--- start ---

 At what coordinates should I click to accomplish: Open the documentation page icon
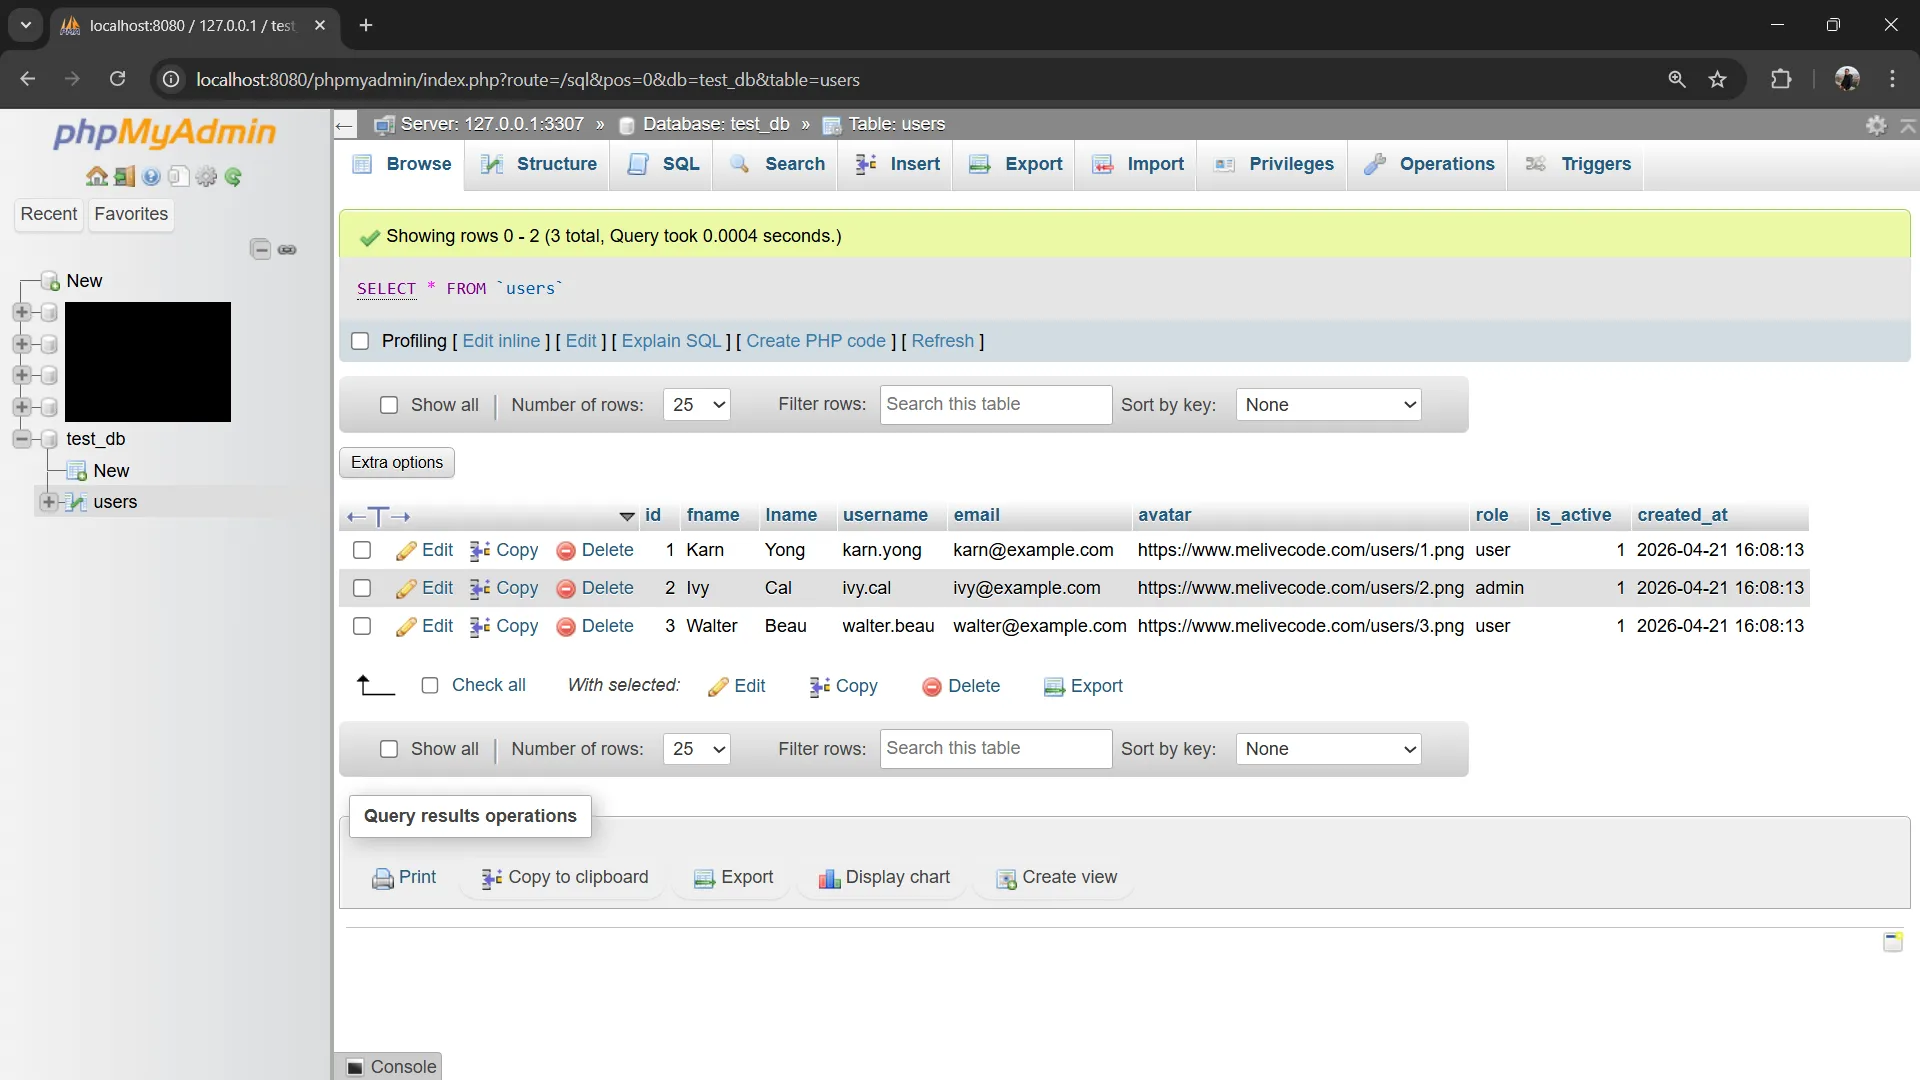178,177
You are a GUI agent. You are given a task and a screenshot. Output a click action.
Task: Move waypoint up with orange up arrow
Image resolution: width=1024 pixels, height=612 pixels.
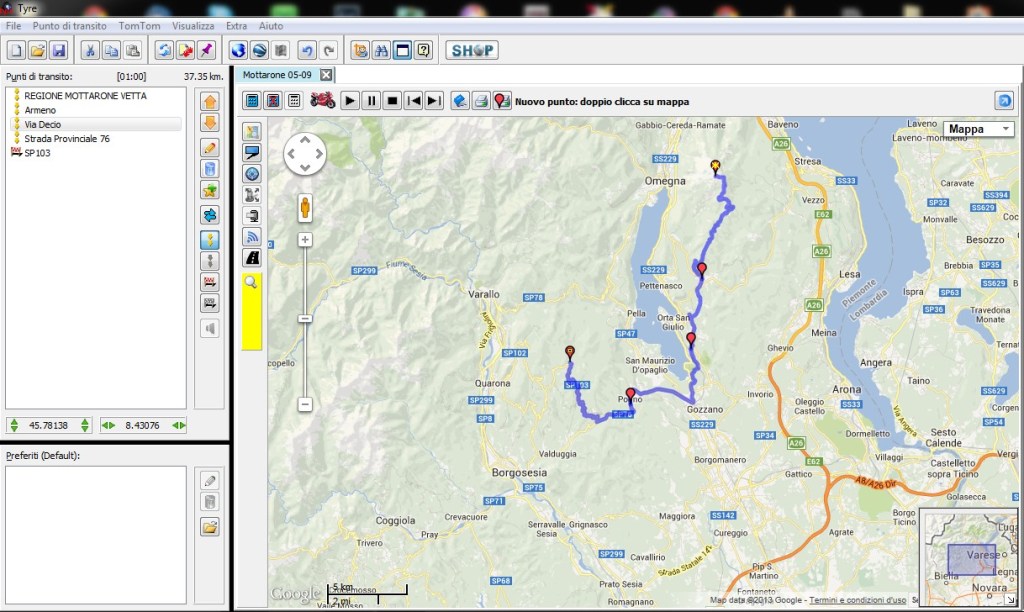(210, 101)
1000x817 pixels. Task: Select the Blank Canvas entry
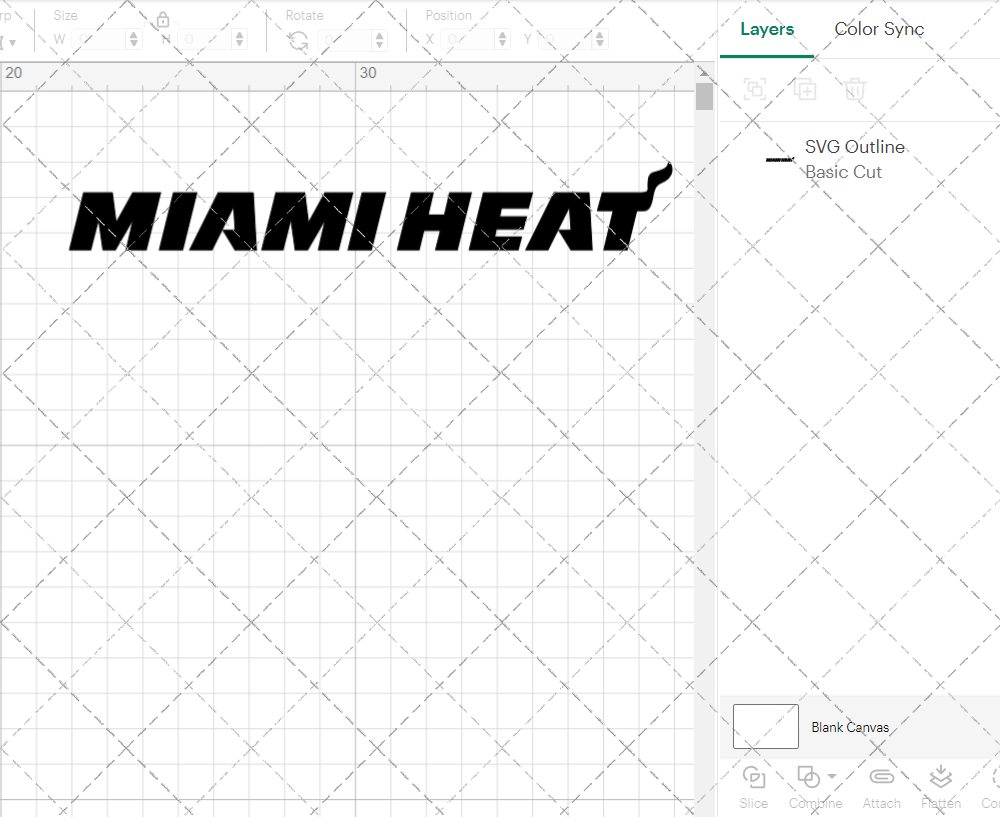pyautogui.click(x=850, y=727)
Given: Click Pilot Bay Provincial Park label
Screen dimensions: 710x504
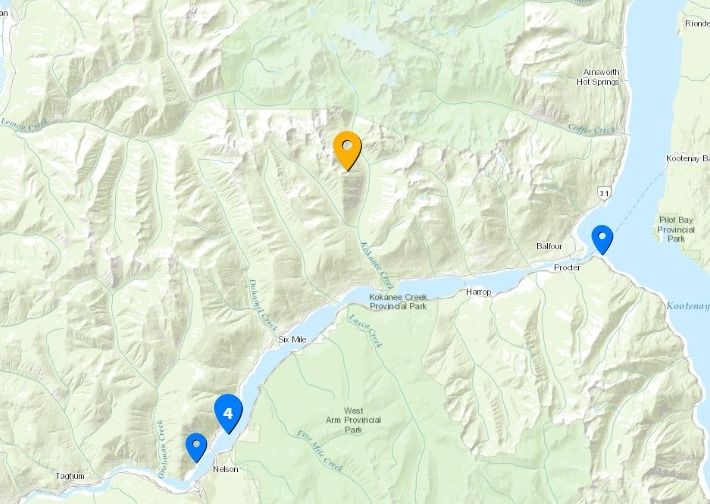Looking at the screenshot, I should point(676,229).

--- end ---

> Goal: Express the lines from the one containing "1000x817 pixels. Task: Select" through the end of the records, inclusive, as a two-column CSV with the columns instruction and response. Give one row per request: its text in one quoted field and its answer in another, with line breaks turned into spaces and the pictures left out.

> Final result:
instruction,response
"1000x817 pixels. Task: Select the Blank Canvas entry","pyautogui.click(x=850, y=727)"
"Given: Click Pilot Bay Provincial Park label Screen dimensions: 710x504","Looking at the screenshot, I should point(676,229)."